Wenn dich das Leben nervt, streu Glitzer drauf

Oder im Fall von Lars von Triers neuem Film „Melancholia“: Serviere dem Zuschauer den endgültigen Untergang mit Zuckerguss und Schlagsahne – Einsendung zum Friedrich-Rochlitz-Preis für Kunstkritik 2011*

Justine (Kirsten Dunst) (Bild: Concorde Filmverleih)

Mit Hilfe provokanter Regie-Experimente versuchte von Trier die Sehgewohnheiten des Publikums immer aufs Neue aufzubrechen und somit unsere Art des Kinokonsums kritisch zu hinterfragen. Sein neuer Film Melancholia, ab 6. Oktober 2011 bei uns im Kino wirkt auf den ersten Blick alles andere als provokant. Er präsentiert sich poliert, glänzend und zurechtgeschliffen.

Doch gleich zu Beginn des Films stellt von Trier klar: Es wird kein Happy End geben. Schon die ersten Bilder konfrontieren den Zuschauer mit dem Ende – nicht nur seines Films, sondern auch dem, welches die Erde und somit alles Leben ereilt.

Er selbst sagt, er wollte in die Untiefen der deutschen Romantik abtauchen.

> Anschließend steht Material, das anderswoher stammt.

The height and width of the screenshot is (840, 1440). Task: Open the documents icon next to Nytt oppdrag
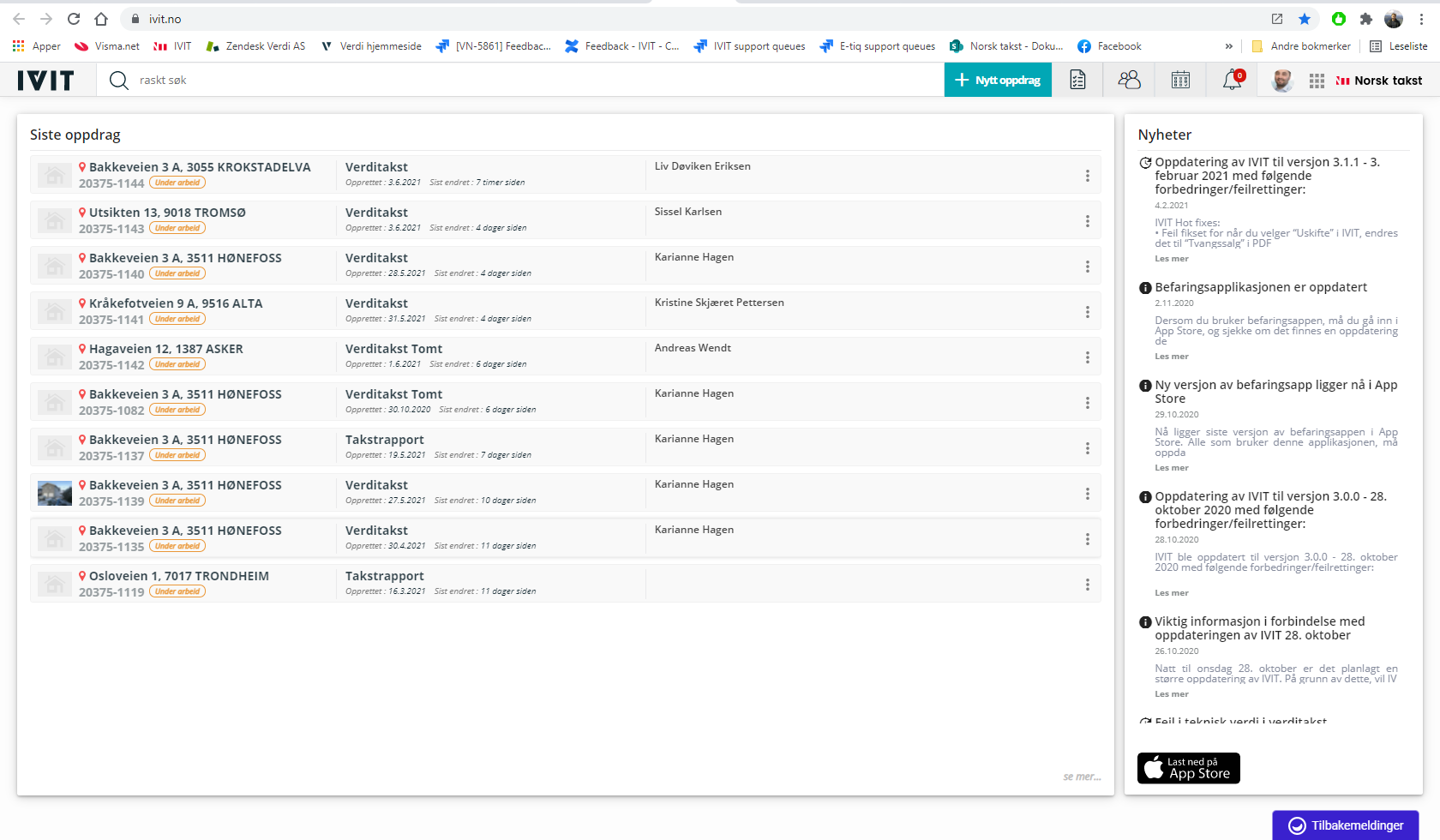pyautogui.click(x=1077, y=80)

Und so verwundert es auch nicht, dass sich neben den pathetisch, prunkvollen Bildern die Klänge aus Wagners Tristan und Isolde durch den gesamten Film ziehen. Die passende Untermalung für eine, im Brautkleid gegen Bodenschlingen, die sie am weitergehen hindern kämpfende Kirsten Dunst. Passend für das Schauspiel zweier aufeinander zu driftender Planeten. Einer der beiden dreimal so groß. Und die Gewissheit der Kleinere, unsere Erde wird von dem Großen einfach verschlungen werden. Passend für die stark nachcolorierte Nahaufnahme einer resignierten Frau, die in einem Regen aus toten Schwalben steht.

Prunk, Pathos und Wagner im Übermaß. Doch trotz alledem wirkt die Angst Lars von Triers, der Film sei einfach zu hübsch geworden bei solch einer Film-Ouvertüre unbegründet.

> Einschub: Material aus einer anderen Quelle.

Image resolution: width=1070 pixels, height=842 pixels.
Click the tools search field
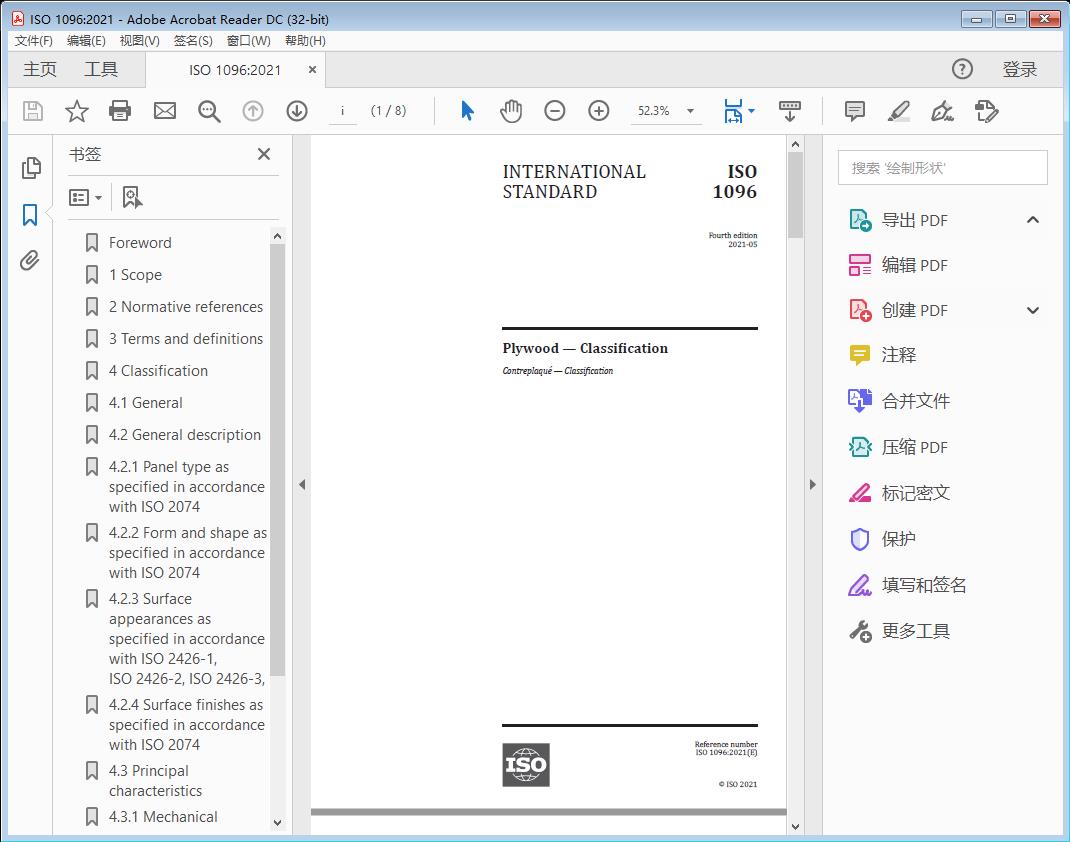click(x=942, y=168)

Justine (Kirsten Dunst), schon immer melancholisch will zurückkehren in die Welt der „Normalen“, indem sie ihre Hochzeit mit einer märchenhaften Feier auf einem schwedischen Schloss inklusive 18-Loch-Golfkurs begeht. Sie gibt sich wirklich alle Mühe, lächelt, lächelt, lächelt. Doch die hohlen Rituale vom Kuchenanschneiden bis zum Brautstraußwerfen sind einfach zu viel für sie. Immer wieder zieht sie sich zurück. Bringt ihren Neffen zu Bett, schläft selbst ein wenig oder nimmt ein Bad, während die Hochzeitsgesellschaft und ihr frisch angetrauter Ehemann auf sie warten. Und ihr Lächeln verkommt indes zu einer erzwungen Grimmasse. Am Ende der Nacht wundert sie sich, warum der Stern Antares aus dem Sternbild Skorpion plötzlich nicht mehr am Himmel zu sehen ist… Die zweite Hälfte des Films handelt vornehmlich von Justines fürsorglicher Schwester Claire (Charlotte Gainsbourg). Diese hat unglaubliche Angst vor dem riesigen Planeten Melancholia, auch wenn ihr Mann John (Kiefer Sutherland) ihr immer wieder versichert, dass er an der Erde vorbeifliegen wird. Während Claire immer besorgter wird und sich vorsichtshalber sogar schon eine Packung Schlaftabletten zurechtlegt, gewinnt Justine in Anbetracht des drohenden Weltuntergangs immer mehr an Selbstbewusstsein und neuer Lebenskraft… 
„Ich denke, dass Justine sehr mir selbst entspricht. Sie basiert zu weiten Teilen auf meiner Person und meinen eigenen Erfahrungen“ gibt Lars von Trier offen zu. Und genau wie er selbst, gibt sie sich alle Mühe, etwas an ihrem Zustand zu ändern. Dass sie an ihrer von leeren Ritualen dominierten Hochzeit scheitert, ist vorauszusehen. Aber zumindest hat sie es versucht. Von Trier inszeniert Justins Scheitern, welches im ersten Moment unglaublich düster und depressiv wirkt mit einer beeindruckenden Leichtigkeit und nimmt sich zwischendurch sogar Zeit für kleinere humorvolle Einschübe. So zum Beispiel für einen Running Gag um den pedantischen Hochzeitsplaner (Udo Kier), der sich jedes Mal eine Hand vors Gesicht hält, wenn er Justine begegnet: Er kann die Braut, die seine Hochzeit ruiniert hat, unmöglich noch länger ansehen. 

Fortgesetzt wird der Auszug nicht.